---------- Dataset content ----------
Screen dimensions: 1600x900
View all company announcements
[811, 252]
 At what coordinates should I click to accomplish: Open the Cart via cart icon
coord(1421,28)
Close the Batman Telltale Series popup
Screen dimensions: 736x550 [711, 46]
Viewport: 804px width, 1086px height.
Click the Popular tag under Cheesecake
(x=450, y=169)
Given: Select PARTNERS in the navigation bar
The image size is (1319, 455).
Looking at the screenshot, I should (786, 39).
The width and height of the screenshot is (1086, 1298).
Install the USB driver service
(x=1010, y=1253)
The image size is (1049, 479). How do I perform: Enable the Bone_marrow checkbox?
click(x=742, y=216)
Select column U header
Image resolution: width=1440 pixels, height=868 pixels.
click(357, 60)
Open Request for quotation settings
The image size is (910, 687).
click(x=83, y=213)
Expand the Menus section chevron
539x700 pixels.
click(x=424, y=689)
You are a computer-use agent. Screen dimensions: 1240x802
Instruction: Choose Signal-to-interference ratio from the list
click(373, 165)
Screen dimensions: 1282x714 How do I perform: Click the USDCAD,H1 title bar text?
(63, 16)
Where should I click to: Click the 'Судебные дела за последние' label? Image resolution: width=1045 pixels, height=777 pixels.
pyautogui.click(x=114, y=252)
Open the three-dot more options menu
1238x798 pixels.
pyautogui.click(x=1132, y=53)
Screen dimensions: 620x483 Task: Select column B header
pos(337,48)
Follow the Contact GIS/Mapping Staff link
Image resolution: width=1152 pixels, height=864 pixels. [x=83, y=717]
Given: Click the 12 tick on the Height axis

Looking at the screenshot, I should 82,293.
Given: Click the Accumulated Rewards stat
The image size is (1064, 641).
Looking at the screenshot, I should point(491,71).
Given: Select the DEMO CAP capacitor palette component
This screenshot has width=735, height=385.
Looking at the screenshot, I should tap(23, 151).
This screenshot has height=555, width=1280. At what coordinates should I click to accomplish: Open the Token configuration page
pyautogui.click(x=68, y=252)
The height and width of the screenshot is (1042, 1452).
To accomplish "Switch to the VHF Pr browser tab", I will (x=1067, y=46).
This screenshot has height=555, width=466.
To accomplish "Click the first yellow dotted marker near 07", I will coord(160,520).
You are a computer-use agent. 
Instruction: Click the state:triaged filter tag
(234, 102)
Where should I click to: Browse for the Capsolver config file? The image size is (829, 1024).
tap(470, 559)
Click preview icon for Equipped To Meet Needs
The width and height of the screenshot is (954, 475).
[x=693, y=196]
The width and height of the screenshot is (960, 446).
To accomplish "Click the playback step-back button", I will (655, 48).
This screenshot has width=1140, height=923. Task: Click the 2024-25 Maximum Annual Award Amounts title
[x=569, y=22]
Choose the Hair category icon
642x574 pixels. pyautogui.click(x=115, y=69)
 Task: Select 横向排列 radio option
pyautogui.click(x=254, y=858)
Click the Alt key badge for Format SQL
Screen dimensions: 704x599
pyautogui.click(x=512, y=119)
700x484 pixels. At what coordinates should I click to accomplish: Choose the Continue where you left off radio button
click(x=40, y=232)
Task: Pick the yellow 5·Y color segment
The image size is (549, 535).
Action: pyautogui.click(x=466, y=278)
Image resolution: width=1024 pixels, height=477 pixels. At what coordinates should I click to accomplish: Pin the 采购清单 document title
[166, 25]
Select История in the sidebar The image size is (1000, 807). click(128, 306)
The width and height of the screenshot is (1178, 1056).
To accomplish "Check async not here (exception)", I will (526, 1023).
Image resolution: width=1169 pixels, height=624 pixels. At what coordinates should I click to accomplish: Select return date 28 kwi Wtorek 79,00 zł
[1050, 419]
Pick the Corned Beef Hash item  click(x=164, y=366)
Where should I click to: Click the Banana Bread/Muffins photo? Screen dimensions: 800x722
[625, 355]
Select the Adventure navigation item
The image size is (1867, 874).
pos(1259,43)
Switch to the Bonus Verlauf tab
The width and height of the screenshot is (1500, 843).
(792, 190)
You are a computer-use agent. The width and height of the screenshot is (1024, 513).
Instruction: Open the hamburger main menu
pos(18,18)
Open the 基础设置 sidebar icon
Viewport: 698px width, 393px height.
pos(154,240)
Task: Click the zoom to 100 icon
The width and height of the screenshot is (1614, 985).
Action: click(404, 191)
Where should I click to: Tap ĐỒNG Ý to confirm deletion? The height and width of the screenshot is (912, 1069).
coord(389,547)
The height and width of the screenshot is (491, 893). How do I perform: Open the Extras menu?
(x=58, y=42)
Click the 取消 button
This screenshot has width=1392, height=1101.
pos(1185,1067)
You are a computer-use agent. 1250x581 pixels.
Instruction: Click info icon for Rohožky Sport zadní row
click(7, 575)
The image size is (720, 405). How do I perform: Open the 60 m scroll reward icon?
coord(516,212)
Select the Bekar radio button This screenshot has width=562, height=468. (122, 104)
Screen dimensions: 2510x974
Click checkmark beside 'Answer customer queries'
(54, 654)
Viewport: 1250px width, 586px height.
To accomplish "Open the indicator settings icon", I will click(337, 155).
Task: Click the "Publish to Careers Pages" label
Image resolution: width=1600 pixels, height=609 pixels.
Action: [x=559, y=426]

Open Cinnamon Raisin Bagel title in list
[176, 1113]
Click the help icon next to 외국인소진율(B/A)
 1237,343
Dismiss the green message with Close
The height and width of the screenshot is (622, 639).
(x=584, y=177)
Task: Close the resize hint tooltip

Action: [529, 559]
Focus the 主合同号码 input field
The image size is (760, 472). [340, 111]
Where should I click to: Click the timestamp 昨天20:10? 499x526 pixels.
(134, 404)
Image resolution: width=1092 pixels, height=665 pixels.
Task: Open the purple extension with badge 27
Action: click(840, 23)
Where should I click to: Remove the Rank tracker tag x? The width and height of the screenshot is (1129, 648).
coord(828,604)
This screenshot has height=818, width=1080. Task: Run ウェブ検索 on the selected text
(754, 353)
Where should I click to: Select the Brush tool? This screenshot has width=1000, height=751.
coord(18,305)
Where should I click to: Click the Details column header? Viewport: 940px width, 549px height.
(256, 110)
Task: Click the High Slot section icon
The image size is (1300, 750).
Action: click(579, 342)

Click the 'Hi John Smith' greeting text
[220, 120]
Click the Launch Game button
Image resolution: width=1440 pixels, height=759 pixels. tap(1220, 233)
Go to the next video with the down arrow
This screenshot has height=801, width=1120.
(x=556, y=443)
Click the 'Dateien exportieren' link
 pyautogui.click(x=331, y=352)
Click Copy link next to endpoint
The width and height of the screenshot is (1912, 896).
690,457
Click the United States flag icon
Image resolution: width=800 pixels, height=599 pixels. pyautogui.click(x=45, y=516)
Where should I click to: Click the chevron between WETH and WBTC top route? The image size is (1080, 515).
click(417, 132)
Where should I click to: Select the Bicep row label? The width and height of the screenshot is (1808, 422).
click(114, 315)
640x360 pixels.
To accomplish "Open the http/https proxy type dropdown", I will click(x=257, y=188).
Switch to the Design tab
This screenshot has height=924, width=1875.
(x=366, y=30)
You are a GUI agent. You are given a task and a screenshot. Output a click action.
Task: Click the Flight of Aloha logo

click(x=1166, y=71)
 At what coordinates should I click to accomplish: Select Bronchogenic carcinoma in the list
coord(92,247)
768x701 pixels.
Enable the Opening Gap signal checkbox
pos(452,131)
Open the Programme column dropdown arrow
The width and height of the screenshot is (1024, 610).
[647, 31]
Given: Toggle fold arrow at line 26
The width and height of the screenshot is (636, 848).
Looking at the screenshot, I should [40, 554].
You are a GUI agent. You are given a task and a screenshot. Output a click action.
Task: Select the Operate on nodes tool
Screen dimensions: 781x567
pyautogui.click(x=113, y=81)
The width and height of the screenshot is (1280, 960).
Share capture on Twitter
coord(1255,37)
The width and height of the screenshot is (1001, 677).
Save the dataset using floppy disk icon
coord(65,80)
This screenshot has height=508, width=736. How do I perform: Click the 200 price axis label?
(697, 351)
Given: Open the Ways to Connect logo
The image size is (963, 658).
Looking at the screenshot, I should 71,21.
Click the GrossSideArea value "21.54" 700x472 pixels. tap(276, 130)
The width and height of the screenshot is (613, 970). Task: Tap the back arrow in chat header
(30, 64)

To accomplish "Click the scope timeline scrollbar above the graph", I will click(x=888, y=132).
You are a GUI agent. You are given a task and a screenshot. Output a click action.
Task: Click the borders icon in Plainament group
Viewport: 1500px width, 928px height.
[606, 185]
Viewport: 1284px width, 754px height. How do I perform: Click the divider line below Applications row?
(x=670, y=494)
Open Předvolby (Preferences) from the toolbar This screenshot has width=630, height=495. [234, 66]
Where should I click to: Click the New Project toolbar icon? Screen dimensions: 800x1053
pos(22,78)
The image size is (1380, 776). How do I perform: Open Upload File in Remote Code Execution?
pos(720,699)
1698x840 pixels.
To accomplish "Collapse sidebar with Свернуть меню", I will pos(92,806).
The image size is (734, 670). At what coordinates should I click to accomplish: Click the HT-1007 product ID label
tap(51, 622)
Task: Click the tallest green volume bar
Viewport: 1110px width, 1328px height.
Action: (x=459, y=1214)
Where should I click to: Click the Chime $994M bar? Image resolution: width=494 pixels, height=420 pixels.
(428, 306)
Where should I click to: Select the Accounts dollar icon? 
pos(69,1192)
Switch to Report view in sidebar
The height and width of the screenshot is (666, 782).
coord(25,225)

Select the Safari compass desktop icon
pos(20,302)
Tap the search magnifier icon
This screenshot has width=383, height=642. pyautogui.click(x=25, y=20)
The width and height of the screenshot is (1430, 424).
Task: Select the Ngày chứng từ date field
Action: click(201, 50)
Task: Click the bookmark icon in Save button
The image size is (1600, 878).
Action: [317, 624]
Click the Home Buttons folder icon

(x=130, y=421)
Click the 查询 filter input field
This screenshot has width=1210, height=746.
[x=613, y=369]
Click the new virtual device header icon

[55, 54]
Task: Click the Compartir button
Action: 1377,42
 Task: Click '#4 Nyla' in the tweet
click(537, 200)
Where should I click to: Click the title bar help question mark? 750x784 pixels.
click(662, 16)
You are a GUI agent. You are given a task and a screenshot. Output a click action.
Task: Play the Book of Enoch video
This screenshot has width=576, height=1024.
----------
Task prompt:
Could you transcribe the entries above word for word, from the line with "Click the United States flag icon" down to the line with "640x360 pixels.", keeping both?

Written response:
Click the United States flag icon
Image resolution: width=800 pixels, height=599 pixels. pyautogui.click(x=45, y=516)
Where should I click to: Click the chevron between WETH and WBTC top route? The image size is (1080, 515).
click(417, 132)
Where should I click to: Select the Bicep row label? The width and height of the screenshot is (1808, 422).
click(114, 315)
640x360 pixels.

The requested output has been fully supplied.